Seepage indications in an unfinished basement
When looking for indications of water seepage, you should check the walls, the floor, the joint between the walls and the floor, and the bases of all the items stored or standing on the floor. Specifically, look for white powdery deposits on masonry foundation walls and floor. (See FIG. 11-7.) The deposits, called efflorescence, are mineral salts in the masonry that dissolve in the water as it passes through the walls or floor. When the water evaporates from the surface of the walls or floor, it deposits these salts. A thick layer of efflorescence is usually an indication of considerable seepage.
Look for efflorescence, peeling and flaking paint, and scaling sections (sur-face deterioration) on the foundation wall. Any one of these items can indicate some degree of seepage. Porous walls, such as those made of cinder blocks, may have damp spots. Masonry-block walls are constructed with interior voids. When the hydrostatic pressure on the exterior portion of the wall is high, the voids often fill with water. As a result, the wall might be quite wet to the touch. (Caution: This might also be caused by condensation.) Vulnerable areas for seepage are cracks and the joints around pipes passing through the wall, such as the inlet water pipe and the drainpipe leading to the sewer. Look closely at these areas for water streak stains and efflorescence.
A poured concrete foundation wall is supposed to be more watertight than a concrete-block wall. This, however, assumes that the poured concrete wall is properly constructed. Quite often, it isn’t. If the entire wall is not constructed with a single pouring, the joints between the sections constructed with each pour are vulnerable to water leakage. I inspected a new house just after construction was completed. The inspection was performed during a heavy rain, which was opportune, although not planned. While inspecting the basement, I found water leaking out of the joint at the seam between the individually poured sections of the foundation wall. The builder’s mason apparently had not properly prepared the joint for a new pour, and consequently a cold joint with a poor bond was formed.

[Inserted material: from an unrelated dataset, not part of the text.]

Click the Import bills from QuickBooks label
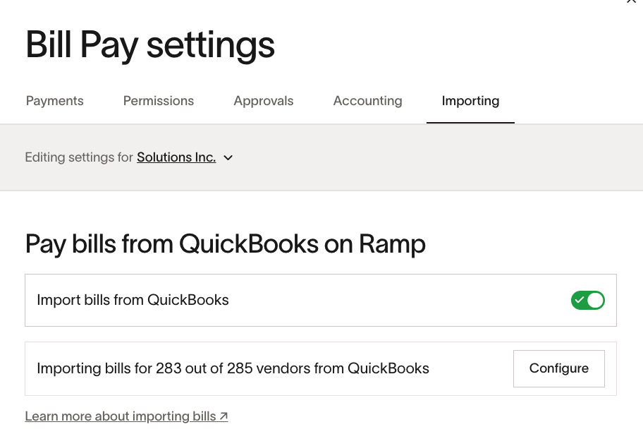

Look for seepage in a poured concrete wall around the tie-rod holes-holes in the concrete wall around the small-diameter metal rods that are used to hold (tie) the forms together when the wall is being poured. More often than not, these holes have been patched over. Also, these tie rods can corrode away over a period of time and when below grade are vulnerable areas for water intrusion. Sometimes you see efflorescence and water streaks just under the hole or patched sections. Occasionally I find these holes plugged with corks. This is not considered a permanent patch, and if seepage should develop, they should be plugged with hydraulic cement.